> Exercise
Copy each line of the entries that includes the word "Dashboard".

> Data supplied
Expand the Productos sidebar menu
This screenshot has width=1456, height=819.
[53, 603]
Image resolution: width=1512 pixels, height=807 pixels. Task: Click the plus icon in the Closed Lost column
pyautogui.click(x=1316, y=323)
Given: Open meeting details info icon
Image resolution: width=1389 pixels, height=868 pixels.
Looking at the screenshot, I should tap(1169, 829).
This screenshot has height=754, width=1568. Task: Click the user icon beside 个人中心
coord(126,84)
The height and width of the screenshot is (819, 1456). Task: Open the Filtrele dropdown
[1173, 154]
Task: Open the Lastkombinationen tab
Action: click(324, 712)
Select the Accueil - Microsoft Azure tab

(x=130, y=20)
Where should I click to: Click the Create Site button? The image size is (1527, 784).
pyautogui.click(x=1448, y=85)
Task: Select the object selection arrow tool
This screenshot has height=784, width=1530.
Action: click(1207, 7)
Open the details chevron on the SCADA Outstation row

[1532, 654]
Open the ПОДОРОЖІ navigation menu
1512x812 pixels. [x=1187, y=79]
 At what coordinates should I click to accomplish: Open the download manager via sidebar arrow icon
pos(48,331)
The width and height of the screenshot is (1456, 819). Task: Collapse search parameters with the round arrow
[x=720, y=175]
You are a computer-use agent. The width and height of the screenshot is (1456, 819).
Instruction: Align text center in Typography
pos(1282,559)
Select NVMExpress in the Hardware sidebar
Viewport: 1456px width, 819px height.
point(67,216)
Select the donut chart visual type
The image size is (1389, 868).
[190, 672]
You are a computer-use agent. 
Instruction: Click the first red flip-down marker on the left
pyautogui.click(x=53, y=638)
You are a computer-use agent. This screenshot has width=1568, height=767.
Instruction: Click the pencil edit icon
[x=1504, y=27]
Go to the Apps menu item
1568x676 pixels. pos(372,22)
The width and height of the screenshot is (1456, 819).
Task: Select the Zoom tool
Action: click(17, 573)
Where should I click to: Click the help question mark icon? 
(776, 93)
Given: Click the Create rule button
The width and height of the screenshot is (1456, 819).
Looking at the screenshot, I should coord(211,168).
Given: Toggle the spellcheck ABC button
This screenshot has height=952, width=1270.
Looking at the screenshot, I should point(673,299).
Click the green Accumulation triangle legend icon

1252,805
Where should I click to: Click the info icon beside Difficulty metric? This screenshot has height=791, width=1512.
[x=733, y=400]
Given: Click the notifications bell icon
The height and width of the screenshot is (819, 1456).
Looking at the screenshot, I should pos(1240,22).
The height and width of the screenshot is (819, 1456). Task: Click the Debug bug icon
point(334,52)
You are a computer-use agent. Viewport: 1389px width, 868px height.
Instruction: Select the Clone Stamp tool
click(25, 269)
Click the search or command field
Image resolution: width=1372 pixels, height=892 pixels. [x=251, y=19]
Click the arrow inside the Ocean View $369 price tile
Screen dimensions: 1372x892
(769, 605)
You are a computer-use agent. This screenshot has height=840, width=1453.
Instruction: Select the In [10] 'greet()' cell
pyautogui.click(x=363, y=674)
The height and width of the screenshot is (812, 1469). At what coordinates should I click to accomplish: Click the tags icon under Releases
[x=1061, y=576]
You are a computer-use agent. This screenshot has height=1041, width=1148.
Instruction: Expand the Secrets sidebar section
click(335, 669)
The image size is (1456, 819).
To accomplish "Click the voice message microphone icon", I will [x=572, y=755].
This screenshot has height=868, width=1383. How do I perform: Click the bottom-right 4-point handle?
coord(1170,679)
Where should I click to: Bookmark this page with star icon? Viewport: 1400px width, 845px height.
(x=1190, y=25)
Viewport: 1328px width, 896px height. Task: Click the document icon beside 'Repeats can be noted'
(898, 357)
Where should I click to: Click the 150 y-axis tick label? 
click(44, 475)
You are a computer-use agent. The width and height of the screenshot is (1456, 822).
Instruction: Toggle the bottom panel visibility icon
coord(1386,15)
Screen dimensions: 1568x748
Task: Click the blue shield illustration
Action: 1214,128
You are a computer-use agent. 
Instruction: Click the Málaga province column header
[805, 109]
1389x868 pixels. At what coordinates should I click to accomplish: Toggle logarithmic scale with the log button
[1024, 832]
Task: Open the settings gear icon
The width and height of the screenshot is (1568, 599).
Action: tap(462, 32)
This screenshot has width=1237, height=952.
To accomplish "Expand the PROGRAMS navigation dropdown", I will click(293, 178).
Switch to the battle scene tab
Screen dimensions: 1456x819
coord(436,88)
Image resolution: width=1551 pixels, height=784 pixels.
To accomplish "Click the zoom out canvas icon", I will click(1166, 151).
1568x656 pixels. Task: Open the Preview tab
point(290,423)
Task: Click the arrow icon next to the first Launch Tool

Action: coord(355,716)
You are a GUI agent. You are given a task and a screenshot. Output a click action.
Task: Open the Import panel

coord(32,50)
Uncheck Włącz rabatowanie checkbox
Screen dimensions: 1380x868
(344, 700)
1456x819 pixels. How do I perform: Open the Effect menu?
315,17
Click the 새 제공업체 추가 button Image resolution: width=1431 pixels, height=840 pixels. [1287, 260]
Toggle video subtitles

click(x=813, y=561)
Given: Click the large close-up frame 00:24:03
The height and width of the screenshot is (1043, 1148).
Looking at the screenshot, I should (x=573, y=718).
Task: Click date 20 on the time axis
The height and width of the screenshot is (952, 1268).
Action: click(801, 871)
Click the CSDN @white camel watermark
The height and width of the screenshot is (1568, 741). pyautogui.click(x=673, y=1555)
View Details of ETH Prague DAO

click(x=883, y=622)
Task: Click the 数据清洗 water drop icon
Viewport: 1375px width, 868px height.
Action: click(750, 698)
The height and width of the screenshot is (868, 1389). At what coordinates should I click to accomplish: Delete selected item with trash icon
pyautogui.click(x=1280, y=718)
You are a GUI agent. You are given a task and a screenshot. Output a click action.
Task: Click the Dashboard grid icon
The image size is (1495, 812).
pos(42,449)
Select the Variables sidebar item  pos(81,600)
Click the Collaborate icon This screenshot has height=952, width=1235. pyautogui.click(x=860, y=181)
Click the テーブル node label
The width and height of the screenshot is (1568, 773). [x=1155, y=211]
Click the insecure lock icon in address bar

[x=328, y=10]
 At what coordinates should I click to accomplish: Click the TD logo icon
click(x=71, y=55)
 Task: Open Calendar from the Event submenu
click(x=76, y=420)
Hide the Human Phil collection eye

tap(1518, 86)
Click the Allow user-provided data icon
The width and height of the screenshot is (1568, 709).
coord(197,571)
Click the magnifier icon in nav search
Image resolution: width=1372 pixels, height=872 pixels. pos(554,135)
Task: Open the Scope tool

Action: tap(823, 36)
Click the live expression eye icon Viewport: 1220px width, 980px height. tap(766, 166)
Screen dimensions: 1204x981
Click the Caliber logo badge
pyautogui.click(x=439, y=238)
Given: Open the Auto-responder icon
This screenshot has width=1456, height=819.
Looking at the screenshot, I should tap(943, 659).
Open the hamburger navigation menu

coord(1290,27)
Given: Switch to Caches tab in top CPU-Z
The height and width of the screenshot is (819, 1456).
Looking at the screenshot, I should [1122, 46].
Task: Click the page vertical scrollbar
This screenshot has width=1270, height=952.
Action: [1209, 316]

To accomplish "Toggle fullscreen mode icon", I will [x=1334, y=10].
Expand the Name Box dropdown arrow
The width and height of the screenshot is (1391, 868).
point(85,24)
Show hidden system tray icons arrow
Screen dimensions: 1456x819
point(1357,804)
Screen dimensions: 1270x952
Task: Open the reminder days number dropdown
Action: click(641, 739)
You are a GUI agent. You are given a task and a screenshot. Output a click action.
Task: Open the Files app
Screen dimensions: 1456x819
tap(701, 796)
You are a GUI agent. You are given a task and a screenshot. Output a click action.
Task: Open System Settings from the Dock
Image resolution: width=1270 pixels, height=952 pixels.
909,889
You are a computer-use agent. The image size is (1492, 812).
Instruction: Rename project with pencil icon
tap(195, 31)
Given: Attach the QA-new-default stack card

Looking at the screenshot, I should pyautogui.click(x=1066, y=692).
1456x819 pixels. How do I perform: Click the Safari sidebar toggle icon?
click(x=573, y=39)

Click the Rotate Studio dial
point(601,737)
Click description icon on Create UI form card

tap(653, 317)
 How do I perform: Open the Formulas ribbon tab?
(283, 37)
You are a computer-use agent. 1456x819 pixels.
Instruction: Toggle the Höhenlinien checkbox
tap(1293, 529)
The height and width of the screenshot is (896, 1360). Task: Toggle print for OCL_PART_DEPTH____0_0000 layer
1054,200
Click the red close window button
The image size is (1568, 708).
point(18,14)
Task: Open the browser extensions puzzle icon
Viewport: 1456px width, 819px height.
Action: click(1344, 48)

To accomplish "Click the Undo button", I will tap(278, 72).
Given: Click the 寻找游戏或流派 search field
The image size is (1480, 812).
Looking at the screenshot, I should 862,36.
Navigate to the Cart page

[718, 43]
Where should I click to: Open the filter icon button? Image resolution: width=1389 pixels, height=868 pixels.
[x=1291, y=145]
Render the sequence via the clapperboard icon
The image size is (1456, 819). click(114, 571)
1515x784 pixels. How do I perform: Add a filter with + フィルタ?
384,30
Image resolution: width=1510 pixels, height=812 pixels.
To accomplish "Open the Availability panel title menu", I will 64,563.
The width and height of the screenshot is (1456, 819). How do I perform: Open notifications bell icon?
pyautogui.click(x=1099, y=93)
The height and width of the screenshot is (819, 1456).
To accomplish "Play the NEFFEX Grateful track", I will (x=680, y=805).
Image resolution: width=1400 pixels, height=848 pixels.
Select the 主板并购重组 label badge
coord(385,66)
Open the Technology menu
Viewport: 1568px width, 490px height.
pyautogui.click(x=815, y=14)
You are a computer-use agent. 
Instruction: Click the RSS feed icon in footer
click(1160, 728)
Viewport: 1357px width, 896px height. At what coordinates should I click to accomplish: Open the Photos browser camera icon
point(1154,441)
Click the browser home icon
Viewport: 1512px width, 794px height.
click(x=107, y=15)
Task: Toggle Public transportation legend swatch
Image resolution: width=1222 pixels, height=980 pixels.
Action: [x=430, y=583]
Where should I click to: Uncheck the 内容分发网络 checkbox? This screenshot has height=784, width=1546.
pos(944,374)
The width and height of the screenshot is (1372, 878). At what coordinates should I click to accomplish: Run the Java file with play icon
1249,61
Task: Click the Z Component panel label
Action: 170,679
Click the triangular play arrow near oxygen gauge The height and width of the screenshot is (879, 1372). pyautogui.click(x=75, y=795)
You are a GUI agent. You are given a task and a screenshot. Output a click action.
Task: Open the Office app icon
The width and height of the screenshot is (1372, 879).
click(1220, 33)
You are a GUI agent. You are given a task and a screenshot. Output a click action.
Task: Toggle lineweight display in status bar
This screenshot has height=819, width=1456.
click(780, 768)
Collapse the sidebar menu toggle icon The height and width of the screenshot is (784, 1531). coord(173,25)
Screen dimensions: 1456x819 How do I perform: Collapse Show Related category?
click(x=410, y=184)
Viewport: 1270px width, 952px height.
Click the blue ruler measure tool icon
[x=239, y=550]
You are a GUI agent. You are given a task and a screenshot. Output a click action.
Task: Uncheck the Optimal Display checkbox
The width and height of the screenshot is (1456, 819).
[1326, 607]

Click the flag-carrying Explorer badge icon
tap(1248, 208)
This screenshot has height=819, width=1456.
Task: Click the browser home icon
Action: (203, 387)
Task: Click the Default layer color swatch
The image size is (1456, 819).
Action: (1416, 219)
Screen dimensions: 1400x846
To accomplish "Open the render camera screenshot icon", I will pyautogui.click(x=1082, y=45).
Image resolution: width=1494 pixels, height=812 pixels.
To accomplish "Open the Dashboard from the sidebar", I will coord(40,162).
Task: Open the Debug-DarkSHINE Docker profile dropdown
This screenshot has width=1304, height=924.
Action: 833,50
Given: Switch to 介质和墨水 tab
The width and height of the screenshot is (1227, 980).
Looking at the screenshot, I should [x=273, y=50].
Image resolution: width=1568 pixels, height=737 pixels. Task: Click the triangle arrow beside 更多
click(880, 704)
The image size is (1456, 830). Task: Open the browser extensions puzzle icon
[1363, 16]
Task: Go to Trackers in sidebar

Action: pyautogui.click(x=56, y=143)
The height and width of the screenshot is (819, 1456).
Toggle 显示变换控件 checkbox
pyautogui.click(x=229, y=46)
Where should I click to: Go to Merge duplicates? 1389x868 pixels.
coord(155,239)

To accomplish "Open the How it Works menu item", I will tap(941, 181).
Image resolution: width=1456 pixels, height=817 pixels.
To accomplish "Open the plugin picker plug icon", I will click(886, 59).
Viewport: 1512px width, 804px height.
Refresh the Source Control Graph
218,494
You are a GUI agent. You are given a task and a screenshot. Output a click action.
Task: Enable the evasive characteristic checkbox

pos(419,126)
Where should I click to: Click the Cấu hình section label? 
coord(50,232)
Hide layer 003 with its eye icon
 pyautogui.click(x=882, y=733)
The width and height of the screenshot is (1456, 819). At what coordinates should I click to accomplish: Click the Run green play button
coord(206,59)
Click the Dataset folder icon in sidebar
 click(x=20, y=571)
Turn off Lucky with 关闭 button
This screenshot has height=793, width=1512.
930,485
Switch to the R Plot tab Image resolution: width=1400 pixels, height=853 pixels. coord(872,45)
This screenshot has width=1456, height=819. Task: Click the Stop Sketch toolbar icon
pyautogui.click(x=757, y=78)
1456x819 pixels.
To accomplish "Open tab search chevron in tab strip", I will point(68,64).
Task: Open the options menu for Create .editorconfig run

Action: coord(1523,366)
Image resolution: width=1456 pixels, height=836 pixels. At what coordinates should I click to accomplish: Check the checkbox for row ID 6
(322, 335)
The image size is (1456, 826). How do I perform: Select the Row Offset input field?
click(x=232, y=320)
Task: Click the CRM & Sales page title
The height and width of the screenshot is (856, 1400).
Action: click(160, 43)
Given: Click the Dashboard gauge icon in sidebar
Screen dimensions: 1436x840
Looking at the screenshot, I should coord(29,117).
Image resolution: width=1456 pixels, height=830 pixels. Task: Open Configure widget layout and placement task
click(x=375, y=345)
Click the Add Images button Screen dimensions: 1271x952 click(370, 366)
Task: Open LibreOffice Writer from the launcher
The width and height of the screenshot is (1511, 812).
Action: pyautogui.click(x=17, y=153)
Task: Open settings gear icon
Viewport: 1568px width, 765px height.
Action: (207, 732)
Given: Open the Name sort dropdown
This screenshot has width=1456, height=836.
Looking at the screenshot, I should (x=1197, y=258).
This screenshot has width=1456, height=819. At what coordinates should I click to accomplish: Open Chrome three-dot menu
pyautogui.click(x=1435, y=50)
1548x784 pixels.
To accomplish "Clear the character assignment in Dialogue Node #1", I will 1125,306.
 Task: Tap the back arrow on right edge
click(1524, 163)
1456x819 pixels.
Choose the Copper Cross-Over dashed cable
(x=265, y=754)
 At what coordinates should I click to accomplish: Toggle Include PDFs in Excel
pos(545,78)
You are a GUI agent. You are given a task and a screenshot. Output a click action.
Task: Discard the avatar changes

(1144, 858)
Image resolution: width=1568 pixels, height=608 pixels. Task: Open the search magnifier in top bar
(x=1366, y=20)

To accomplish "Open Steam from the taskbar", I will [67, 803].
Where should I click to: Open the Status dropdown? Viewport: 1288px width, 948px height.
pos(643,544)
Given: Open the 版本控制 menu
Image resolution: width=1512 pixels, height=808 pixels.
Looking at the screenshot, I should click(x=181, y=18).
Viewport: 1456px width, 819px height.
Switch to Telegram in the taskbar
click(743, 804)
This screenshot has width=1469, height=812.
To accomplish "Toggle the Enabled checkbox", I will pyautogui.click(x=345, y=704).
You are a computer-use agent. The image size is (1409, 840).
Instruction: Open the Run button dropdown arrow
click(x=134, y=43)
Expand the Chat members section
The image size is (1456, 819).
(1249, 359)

> Finished task
Task: Click the Dashboard grid icon
To accomplish "Open the Dashboard from the sidebar", I will coord(40,162).
Given: Click the Dashboard gauge icon in sidebar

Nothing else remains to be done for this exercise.